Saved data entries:
....
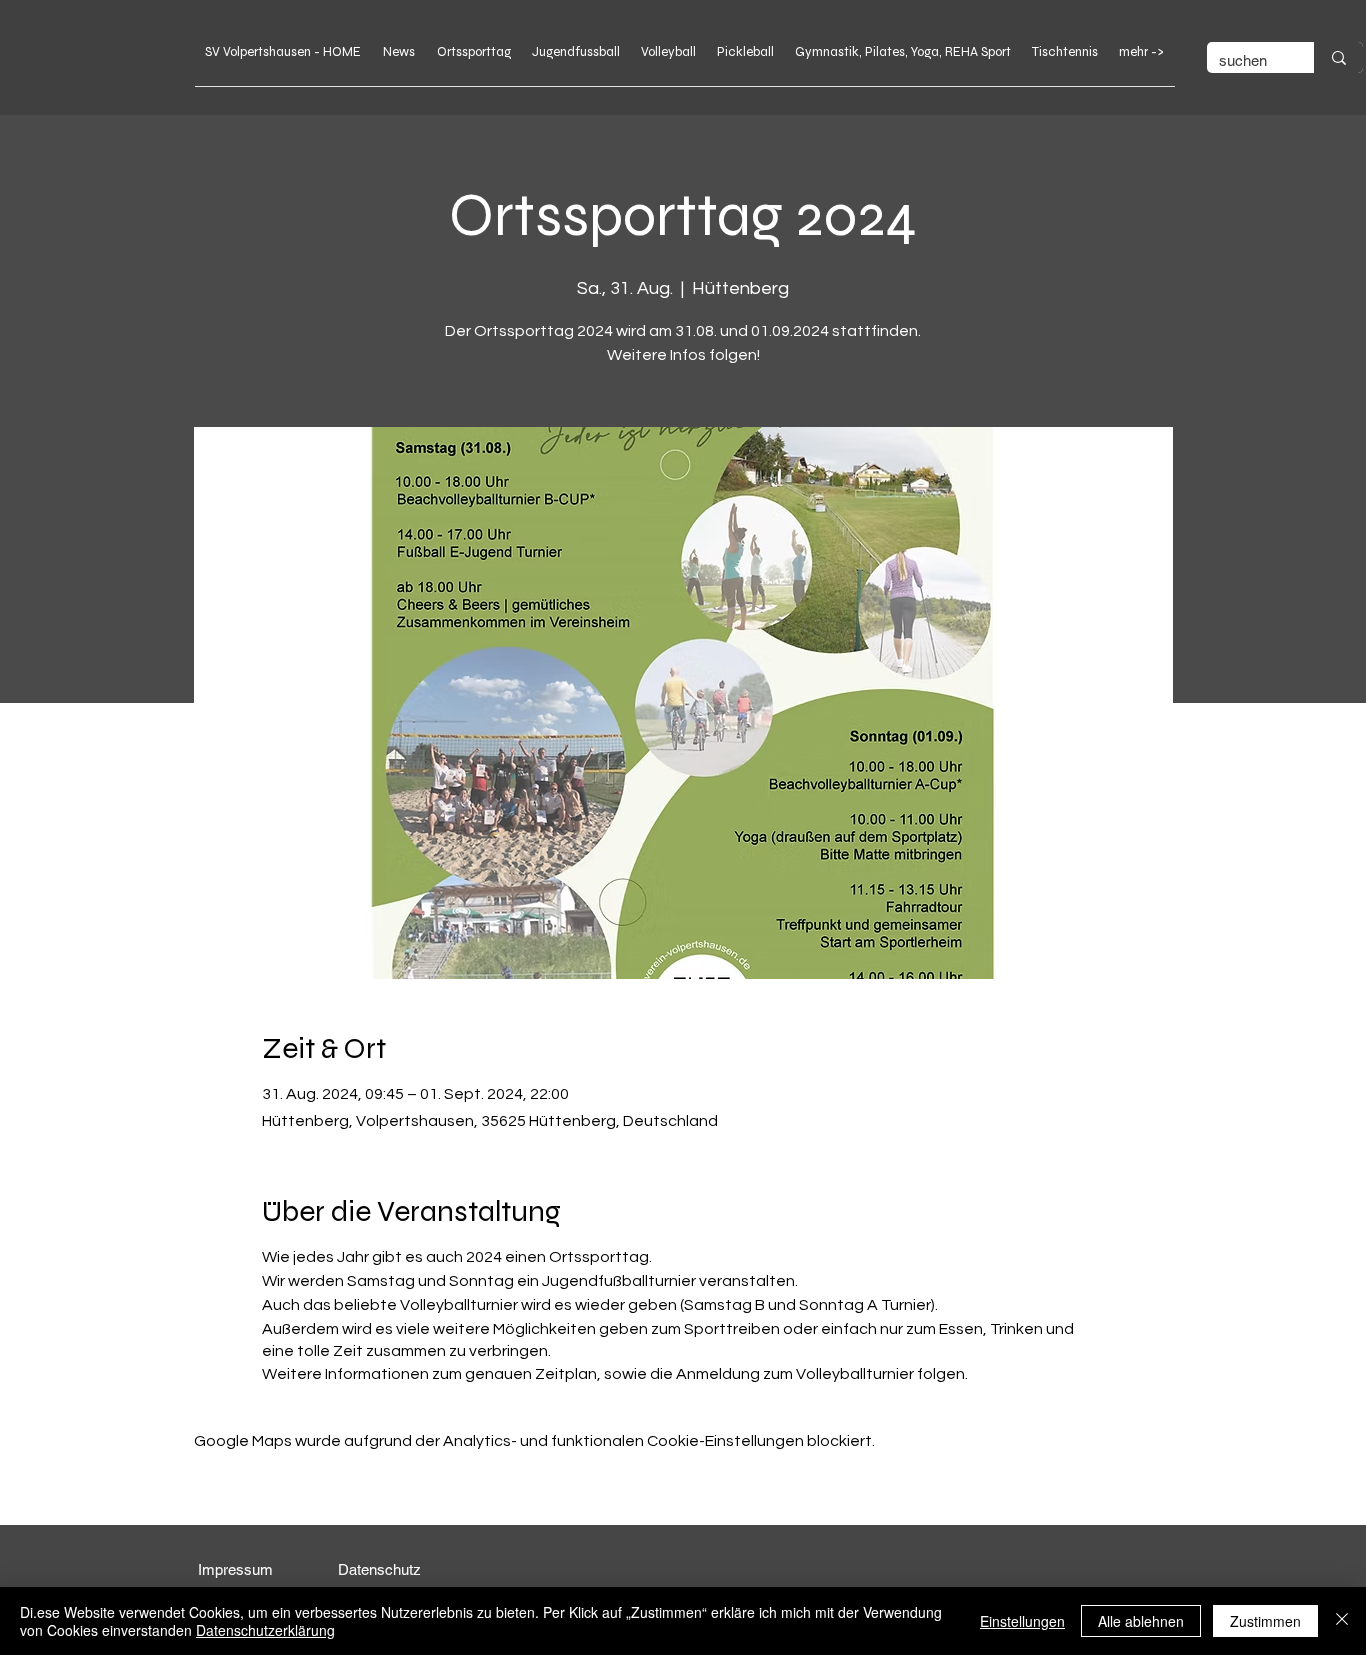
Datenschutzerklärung (265, 1630)
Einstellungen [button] (1022, 1621)
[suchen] (1338, 57)
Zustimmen (1265, 1621)
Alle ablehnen (1141, 1621)
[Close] (1342, 1621)
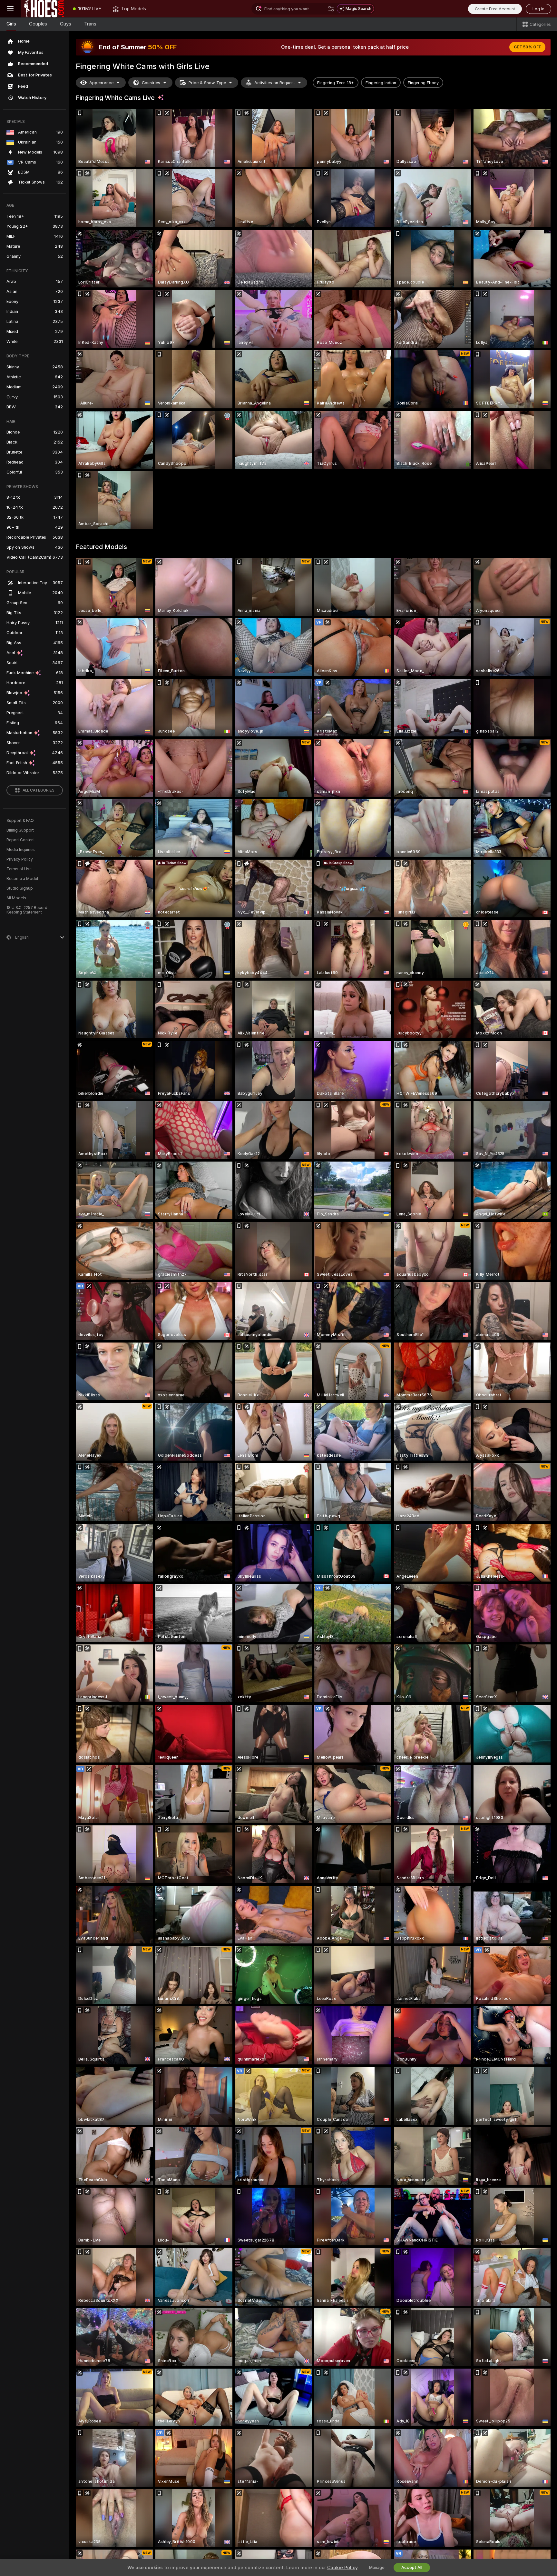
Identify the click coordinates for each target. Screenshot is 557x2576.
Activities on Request (274, 82)
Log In (538, 8)
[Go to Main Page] (44, 8)
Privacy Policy (19, 859)
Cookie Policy (342, 2567)
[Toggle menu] (10, 8)
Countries (151, 82)
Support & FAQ (20, 820)
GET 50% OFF (527, 47)
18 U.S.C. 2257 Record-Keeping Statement (27, 909)
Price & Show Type (207, 82)
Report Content (20, 840)
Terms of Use (19, 869)
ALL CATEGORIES (38, 790)
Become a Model (22, 878)
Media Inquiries (20, 849)
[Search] (331, 8)
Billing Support (20, 830)
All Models (16, 898)
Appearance (101, 82)
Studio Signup (19, 888)
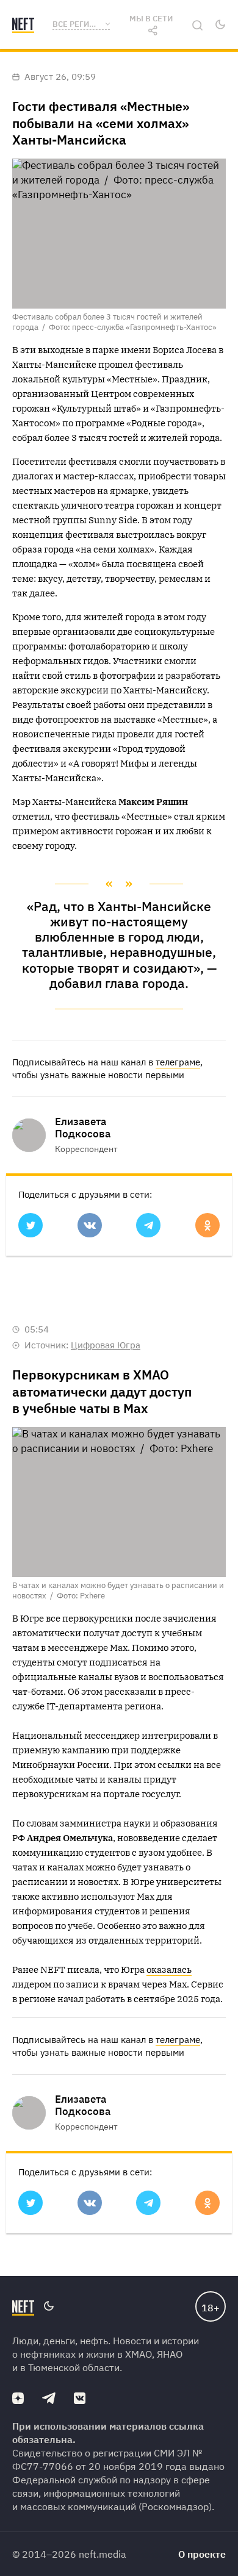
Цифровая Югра (105, 1345)
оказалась (169, 1969)
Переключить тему (220, 24)
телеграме (178, 1062)
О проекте (202, 2554)
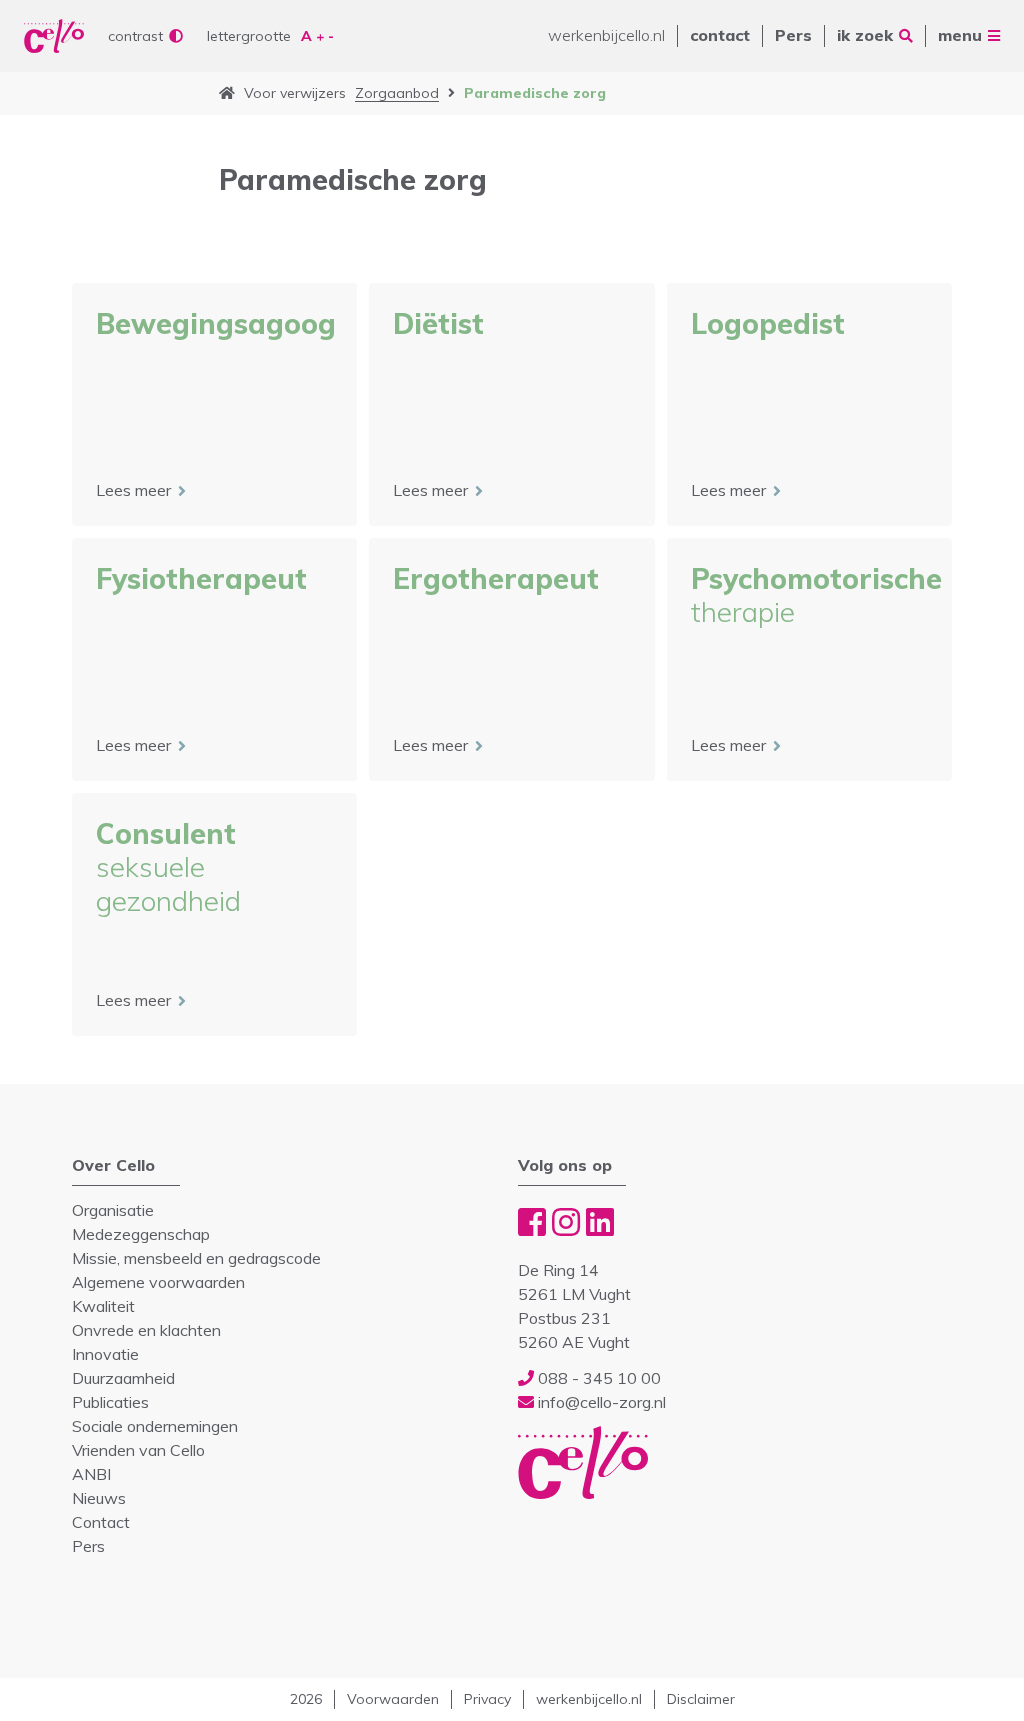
....
The line holding "Einstellungen [button] (1022, 1621)" starts the copy and the line holding "Переключить тему (220, 24)" ends it. Repeat those two lines above and all between them exactly, leaving out pictures.

■ **Solution**
Einstellungen [button] (1022, 1621)
[suchen] (1338, 57)
Zustimmen (1265, 1621)
Alle ablehnen (1141, 1621)
[Close] (1342, 1621)
Identify the click coordinates for each target. Screenshot is 557x2576.
Activities on Request (274, 82)
Log In (538, 8)
[Go to Main Page] (44, 8)
Privacy Policy (19, 859)
Cookie Policy (342, 2567)
[Toggle menu] (10, 8)
Countries (151, 82)
Support & FAQ (20, 820)
GET 50% OFF (527, 47)
18 U.S.C. 2257 Record-Keeping Statement (27, 909)
Price & Show Type (207, 82)
Report Content (20, 840)
Terms of Use (19, 869)
ALL CATEGORIES (38, 790)
Become a Model (22, 878)
Media Inquiries (20, 849)
[Search] (331, 8)
Billing Support (20, 830)
All Models (16, 898)
Appearance (101, 82)
Studio Signup (19, 888)
Цифровая Югра (105, 1345)
оказалась (169, 1969)
Переключить тему (220, 24)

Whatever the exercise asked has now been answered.